President Donald Trump promised to end the war in Ukraine “in 24 hours” on the campaign trail. But 100 days into his administration, his Secretary of State Marco Rubio recently suggested the United States might soon back away from peace deal negotiations altogether.

And on Monday, Russian president Vladimir Putin announced a temporary ceasefire next week after Trump said he thought Ukrainian president Volodymyr Zelenskyy would give up the Crimean Peninsula as part of a truce deal.
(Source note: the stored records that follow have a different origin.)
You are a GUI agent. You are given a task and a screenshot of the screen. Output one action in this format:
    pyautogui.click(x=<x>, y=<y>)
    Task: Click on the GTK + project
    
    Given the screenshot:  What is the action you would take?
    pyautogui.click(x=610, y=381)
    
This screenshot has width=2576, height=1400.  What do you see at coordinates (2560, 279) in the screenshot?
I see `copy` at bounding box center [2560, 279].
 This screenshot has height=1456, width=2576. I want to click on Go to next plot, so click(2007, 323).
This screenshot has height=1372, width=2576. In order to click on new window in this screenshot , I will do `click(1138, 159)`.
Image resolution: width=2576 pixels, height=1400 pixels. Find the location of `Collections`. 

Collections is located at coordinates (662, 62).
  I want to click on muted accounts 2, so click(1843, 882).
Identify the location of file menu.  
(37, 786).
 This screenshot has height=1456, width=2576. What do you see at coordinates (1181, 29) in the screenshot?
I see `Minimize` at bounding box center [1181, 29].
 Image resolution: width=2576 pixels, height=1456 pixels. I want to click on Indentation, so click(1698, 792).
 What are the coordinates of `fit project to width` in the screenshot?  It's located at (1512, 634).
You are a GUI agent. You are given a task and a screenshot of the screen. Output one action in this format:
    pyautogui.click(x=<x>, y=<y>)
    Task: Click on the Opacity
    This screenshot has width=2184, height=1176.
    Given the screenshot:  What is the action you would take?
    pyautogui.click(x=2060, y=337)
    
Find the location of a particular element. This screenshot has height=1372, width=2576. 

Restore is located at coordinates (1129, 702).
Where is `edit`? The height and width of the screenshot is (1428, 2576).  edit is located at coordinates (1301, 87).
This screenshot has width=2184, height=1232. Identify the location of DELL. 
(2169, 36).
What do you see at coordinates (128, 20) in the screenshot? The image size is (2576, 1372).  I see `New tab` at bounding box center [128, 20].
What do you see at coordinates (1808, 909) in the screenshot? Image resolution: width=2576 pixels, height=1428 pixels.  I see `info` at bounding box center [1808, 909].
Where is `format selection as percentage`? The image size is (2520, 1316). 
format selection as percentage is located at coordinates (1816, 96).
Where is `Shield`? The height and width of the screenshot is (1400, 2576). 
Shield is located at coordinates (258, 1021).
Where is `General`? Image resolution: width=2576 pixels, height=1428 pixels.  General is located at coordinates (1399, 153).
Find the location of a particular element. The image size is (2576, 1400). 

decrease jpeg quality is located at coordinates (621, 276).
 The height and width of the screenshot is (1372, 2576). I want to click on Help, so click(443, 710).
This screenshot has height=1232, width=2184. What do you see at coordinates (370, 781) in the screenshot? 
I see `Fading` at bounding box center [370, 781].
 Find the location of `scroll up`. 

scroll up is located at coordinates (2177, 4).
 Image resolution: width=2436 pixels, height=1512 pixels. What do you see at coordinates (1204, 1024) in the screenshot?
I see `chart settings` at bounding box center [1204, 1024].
Zelenskyy has previously said Ukraine could not give up its claim.

Ukrainians are still looking for a peace agreement amid the uncertainty, said Vsevolod Petriv, president of the Boston chapter of the Ukrainian Congress Committee.

“But everybody’s pretty skeptical of exactly what motivates our current administration in terms of what they envision as a peace agreement,” Petriv told Boston Public Radio on Monday.

More than three years after the invasion, Ukrainians initially hoped that Trump would offer more help than former President Joe Biden so the country could preserve its borders and fend off Russia, Petriv said. But in February, when Trump confronted Zelenskyy in the Oval Office, he says many people’s hopes were dashed.

“That really cemented people’s opinion against [Trump] and also increased Zelenskyy’s popularity,” said Brian Nolen, the founder of the Bedford, N.H.,-based aid group NH4Ukraine, who just returned from a yearlong stay delivering aid to the front lines.

Zelenskyy’s approval rating in his country rose by 10 percentage points in the days after the Oval Office visit, according to a poll by the Kyiv International Institute of Sociology.

Petriv said it remains to be seen whether Ukraine can salvage its defense against Russia if the United States completely pulls its support. European support will be important — and Europe, especially the Baltic states, have a vested interest in keeping Russia out of Ukraine, he said.

“Europe is afraid that if he [Putin] comes in there, what’s gonna stop him from coming after the rest of us?” Petriv said.

In Kharkiv, where Nolen now lives part-time while doing aid work, he said life appears relatively normal, despite the air-raid sirens.

“In Kharkiv, they go off all the time. People basically just ignore them. They carry on with their soccer games,” he said. “If you went into an air-raid shelter every time there was an air-raid alert you’d never get anything done.”

But there are other signs of the four-years-long war. Like in Kharkiv, where students continue in-person learning at fortified, underground schools.

“It’s pretty twisted if you think about it, that you have to do that,” Nolen said. “There’s going to be a lot of trauma, a lot of scars for decades coming from this war.”

Youth organizations are trying to move children to western Ukraine and out of the direct war zones, Petriv said. And dealing with mental health issues of soldiers returning from the war is becoming a bigger issue, he said.